Instructions for the task:
Copy the data word for word from the line with "This screenshot has width=549, height=273." through the end of the data, and leave the pictures out.

- - - -

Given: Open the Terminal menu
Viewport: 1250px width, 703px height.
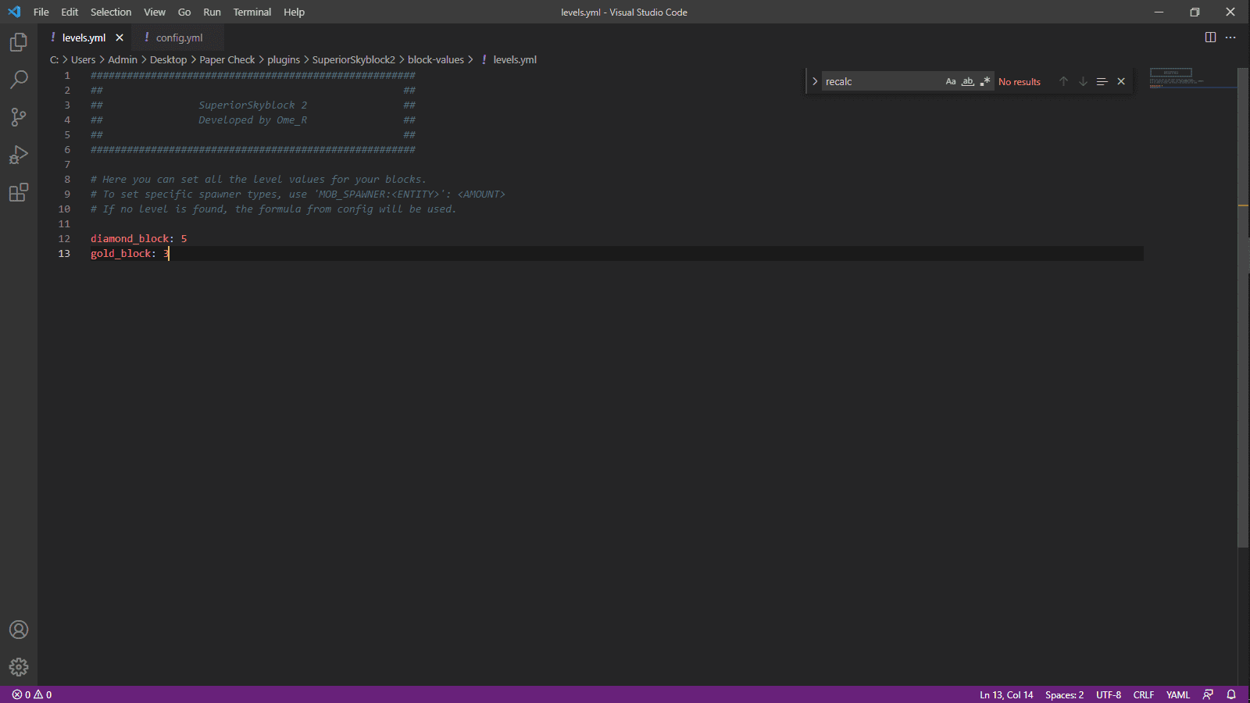Looking at the screenshot, I should [x=252, y=12].
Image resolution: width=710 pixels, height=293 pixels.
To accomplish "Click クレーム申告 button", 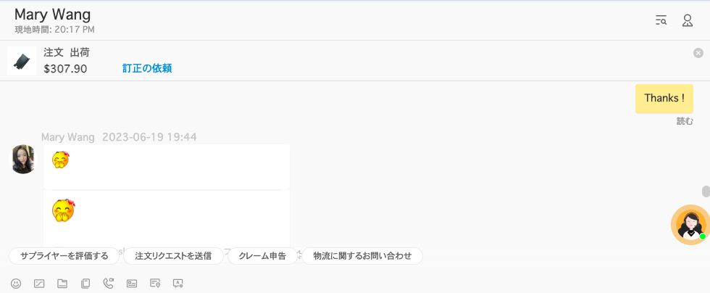I will (x=262, y=256).
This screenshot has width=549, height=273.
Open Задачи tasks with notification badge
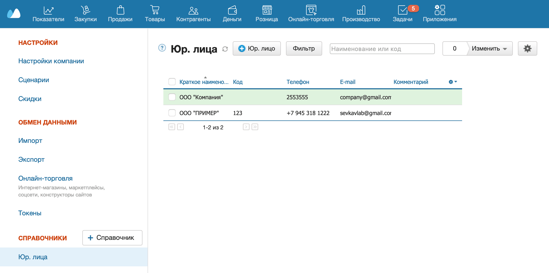402,10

- - - -

Exercise solution:
This screenshot has width=549, height=273.
Open Задачи tasks with notification badge
402,10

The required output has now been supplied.